[SET TASK] Return each line of the entries below that contains the string "give", matching uppercase and lowercase exactly.

[EXTRACTED DATA]
○ ○ ○ ○ ○ ○ ○
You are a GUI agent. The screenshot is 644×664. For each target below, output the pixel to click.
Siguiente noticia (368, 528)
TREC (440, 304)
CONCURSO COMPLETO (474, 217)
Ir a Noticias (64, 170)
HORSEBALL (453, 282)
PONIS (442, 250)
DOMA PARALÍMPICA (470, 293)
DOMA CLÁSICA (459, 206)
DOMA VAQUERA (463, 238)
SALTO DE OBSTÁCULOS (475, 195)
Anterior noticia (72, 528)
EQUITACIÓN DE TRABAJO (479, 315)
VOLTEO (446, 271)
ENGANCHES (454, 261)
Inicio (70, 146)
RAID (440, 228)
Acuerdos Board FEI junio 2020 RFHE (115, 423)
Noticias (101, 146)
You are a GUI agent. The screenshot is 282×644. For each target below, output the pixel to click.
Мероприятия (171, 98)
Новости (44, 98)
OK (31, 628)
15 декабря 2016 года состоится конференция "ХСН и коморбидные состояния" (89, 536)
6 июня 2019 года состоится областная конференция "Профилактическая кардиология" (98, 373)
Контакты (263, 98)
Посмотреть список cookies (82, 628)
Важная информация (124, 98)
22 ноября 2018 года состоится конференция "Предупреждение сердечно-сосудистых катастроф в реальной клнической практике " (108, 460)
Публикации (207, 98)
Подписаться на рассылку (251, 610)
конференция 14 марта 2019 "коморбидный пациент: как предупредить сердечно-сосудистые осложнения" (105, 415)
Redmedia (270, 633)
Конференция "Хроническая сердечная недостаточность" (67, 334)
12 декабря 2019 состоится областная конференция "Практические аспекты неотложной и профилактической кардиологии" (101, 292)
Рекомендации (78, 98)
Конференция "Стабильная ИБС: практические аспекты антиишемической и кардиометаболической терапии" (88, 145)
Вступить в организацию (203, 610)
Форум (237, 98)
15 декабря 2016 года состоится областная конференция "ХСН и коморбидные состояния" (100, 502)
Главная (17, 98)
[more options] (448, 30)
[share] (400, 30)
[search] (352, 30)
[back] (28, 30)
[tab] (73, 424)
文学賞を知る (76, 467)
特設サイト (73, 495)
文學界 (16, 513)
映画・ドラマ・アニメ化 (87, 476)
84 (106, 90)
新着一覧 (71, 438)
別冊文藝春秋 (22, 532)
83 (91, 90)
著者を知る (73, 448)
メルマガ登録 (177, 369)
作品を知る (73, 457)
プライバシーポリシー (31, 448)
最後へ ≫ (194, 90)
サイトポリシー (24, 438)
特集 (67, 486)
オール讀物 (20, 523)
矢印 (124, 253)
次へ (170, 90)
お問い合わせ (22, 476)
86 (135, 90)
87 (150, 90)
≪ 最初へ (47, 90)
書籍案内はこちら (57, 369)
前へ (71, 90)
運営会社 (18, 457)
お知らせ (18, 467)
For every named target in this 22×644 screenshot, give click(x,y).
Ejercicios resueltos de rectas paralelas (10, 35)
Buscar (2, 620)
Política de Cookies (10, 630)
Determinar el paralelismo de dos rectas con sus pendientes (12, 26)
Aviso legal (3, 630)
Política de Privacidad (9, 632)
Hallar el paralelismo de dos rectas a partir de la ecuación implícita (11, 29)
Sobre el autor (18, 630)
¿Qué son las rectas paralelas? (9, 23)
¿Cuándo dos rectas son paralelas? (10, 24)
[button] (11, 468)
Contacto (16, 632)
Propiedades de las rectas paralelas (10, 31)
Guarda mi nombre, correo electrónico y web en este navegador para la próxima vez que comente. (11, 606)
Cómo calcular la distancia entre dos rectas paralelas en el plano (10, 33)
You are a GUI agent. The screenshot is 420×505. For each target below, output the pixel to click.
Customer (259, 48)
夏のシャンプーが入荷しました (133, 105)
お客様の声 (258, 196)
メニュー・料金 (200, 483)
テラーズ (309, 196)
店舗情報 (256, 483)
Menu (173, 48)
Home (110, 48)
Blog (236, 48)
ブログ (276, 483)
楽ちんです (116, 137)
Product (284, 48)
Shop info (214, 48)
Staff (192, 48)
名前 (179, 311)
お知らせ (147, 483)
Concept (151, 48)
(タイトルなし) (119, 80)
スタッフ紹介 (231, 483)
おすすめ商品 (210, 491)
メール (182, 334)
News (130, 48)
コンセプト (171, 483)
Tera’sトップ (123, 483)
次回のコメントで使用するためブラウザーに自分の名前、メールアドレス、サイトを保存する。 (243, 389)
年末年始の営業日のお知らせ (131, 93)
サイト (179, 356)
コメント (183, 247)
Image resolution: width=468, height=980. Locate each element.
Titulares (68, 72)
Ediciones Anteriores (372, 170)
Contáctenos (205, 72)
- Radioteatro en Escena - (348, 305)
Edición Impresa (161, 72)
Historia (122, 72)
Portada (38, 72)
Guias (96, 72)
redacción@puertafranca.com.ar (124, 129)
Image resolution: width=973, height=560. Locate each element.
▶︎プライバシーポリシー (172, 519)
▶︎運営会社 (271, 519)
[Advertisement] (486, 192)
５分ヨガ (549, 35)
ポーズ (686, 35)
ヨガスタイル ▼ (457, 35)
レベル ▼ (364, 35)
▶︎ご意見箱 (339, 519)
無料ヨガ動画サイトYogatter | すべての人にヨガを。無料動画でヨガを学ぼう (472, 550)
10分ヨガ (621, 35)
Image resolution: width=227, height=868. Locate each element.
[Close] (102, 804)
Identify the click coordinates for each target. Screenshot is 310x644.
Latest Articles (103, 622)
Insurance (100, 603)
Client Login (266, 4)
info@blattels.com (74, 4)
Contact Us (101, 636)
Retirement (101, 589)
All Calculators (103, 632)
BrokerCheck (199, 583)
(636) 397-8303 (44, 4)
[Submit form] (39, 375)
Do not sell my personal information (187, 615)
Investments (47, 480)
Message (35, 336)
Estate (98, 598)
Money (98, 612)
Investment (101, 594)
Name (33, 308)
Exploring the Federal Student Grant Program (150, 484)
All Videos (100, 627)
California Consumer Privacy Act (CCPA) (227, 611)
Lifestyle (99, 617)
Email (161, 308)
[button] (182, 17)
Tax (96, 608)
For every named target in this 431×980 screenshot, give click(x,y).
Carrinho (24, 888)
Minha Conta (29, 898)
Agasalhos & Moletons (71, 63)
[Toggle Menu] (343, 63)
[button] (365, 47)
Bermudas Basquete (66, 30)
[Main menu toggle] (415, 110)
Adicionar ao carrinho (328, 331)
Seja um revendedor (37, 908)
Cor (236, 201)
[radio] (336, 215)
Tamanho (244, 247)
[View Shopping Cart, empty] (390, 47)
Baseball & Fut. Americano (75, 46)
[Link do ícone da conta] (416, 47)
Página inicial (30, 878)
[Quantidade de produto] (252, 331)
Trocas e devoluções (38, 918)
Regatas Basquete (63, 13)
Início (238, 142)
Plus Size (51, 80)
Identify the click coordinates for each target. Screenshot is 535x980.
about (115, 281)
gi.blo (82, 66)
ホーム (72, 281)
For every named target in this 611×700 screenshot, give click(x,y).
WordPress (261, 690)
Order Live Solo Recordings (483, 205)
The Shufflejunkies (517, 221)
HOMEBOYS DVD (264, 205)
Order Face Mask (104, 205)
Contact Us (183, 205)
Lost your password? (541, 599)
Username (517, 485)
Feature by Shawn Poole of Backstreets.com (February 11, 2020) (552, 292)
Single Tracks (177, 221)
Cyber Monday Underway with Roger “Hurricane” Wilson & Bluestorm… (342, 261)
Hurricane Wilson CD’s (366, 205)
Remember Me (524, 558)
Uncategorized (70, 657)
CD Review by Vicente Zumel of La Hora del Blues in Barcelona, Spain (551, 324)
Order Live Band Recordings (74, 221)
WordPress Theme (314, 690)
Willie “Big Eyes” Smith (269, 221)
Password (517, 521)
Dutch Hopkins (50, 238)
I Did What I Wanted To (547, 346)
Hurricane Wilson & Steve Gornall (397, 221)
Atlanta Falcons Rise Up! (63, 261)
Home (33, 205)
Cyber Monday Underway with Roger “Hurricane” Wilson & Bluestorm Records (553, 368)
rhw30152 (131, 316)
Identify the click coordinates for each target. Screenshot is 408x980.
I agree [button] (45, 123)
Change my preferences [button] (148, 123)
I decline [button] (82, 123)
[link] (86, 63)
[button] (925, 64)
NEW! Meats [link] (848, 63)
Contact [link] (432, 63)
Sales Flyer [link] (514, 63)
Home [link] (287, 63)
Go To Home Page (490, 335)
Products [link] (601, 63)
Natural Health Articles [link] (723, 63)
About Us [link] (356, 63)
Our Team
○ ○ ○ ○ ○ ○ ○
[WRITTEN ANSWER]
For every named target in this 22×644 screenshot, give click(x,y).
For every named target in this 431×980 screenshot, give click(x,y).
For every named target in this 611×700 screenshot, give click(x,y).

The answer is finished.